* **Exercise instructions**:
Copy the material verbatim, beginning with the line containing "You are a GUI" and ending with the line containing "The height and", with both of these lines included.

* **Input data**:
========================================

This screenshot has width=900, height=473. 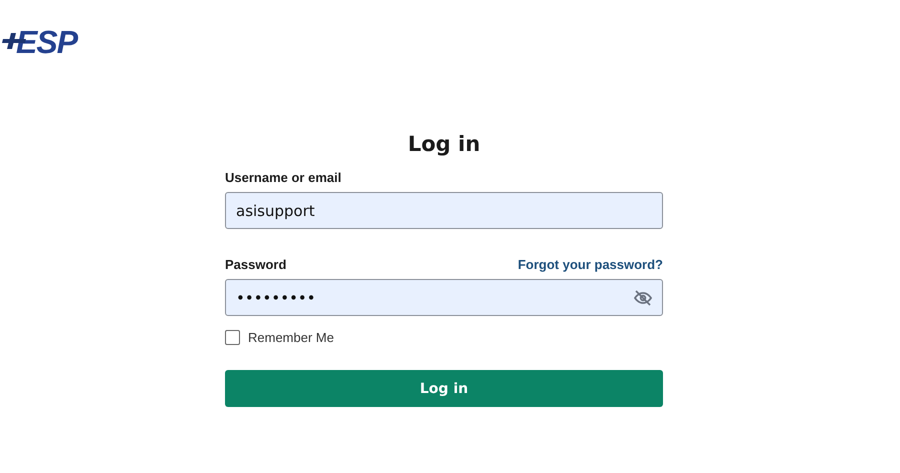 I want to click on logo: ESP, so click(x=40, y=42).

========================================

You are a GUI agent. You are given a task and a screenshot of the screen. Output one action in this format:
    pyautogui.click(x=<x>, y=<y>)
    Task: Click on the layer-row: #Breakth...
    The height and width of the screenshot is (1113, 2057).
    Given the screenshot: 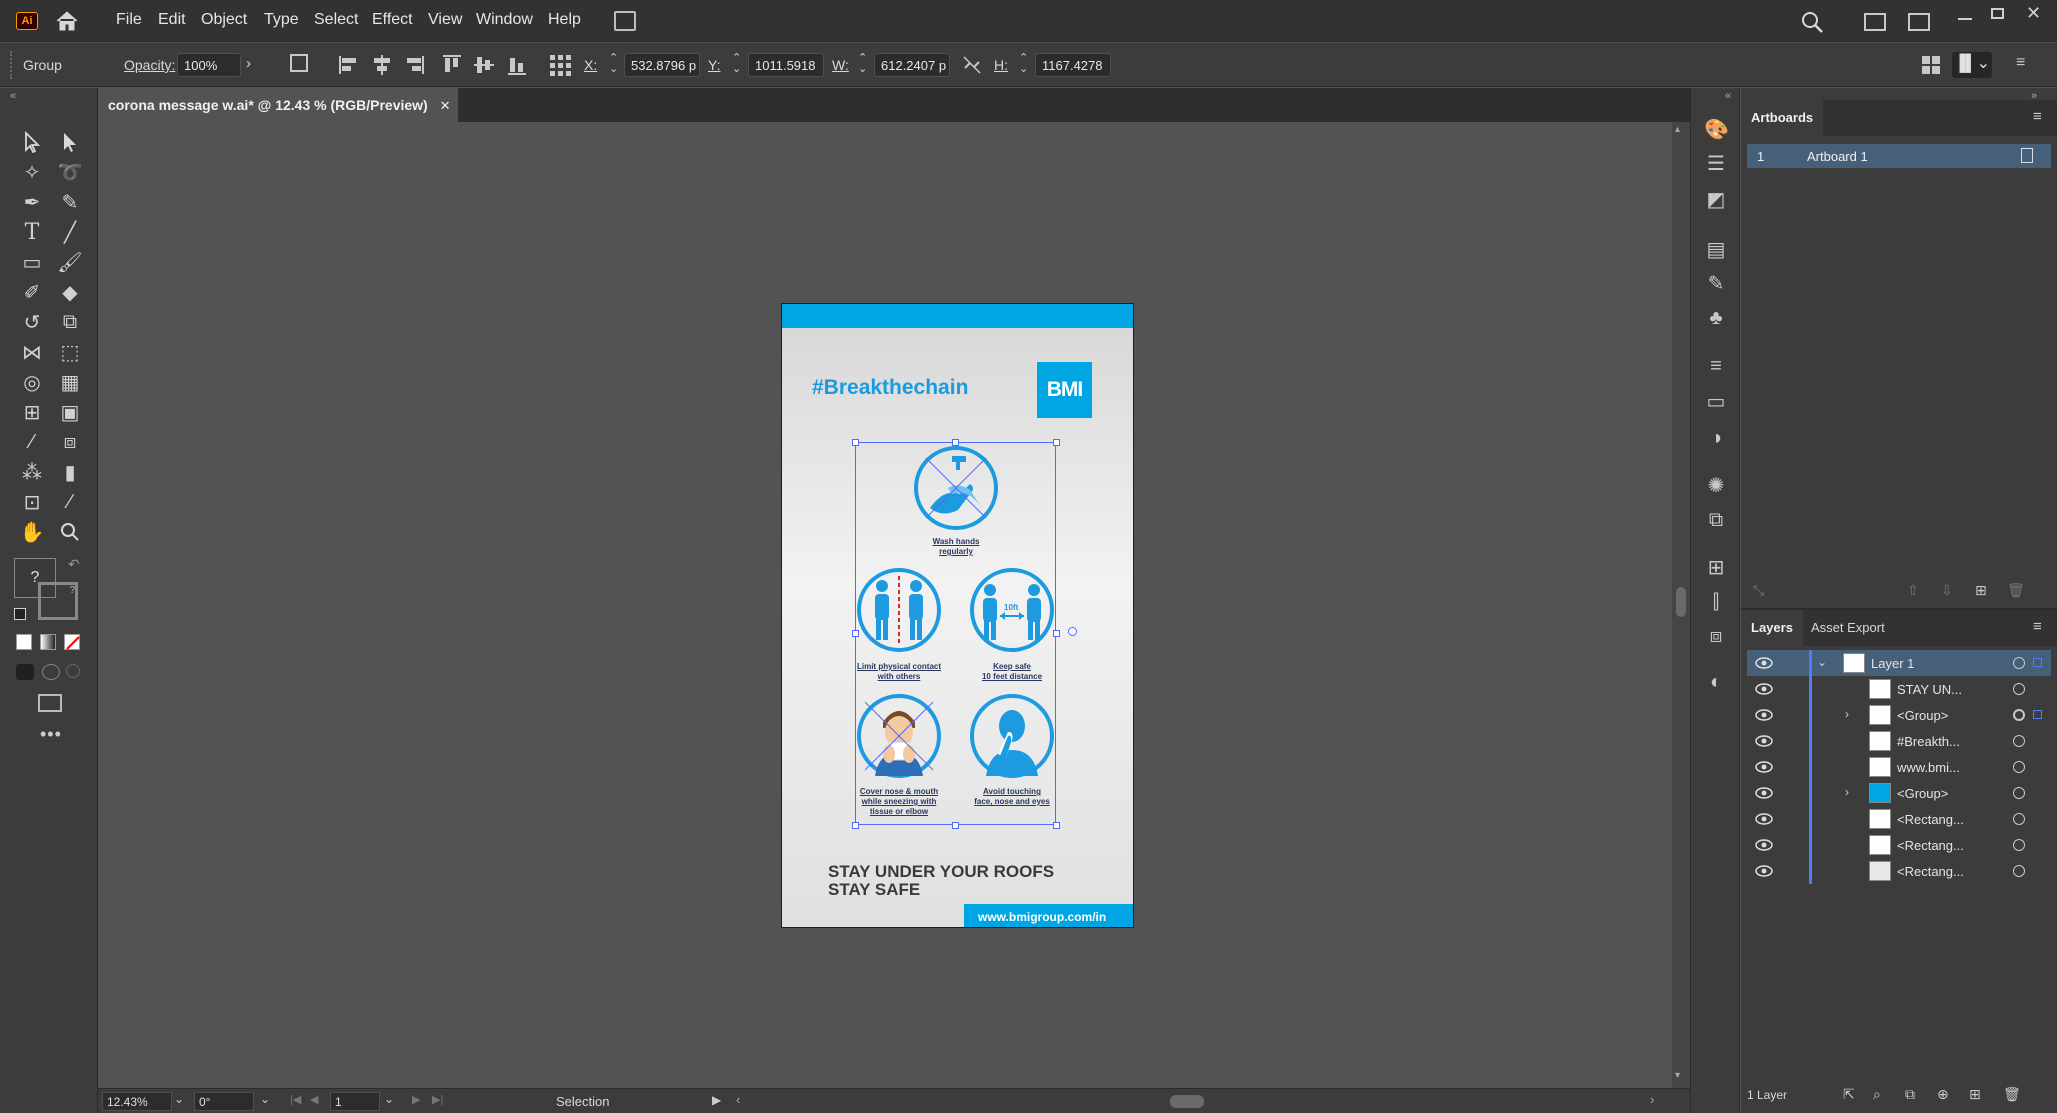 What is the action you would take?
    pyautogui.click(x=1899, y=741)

========================================

* **Response to this exercise**:
You are a GUI agent. You are given a task and a screenshot of the screen. Output one action in this format:
    pyautogui.click(x=<x>, y=<y>)
    Task: Click on the layer-row: #Breakth...
    The height and width of the screenshot is (1113, 2057).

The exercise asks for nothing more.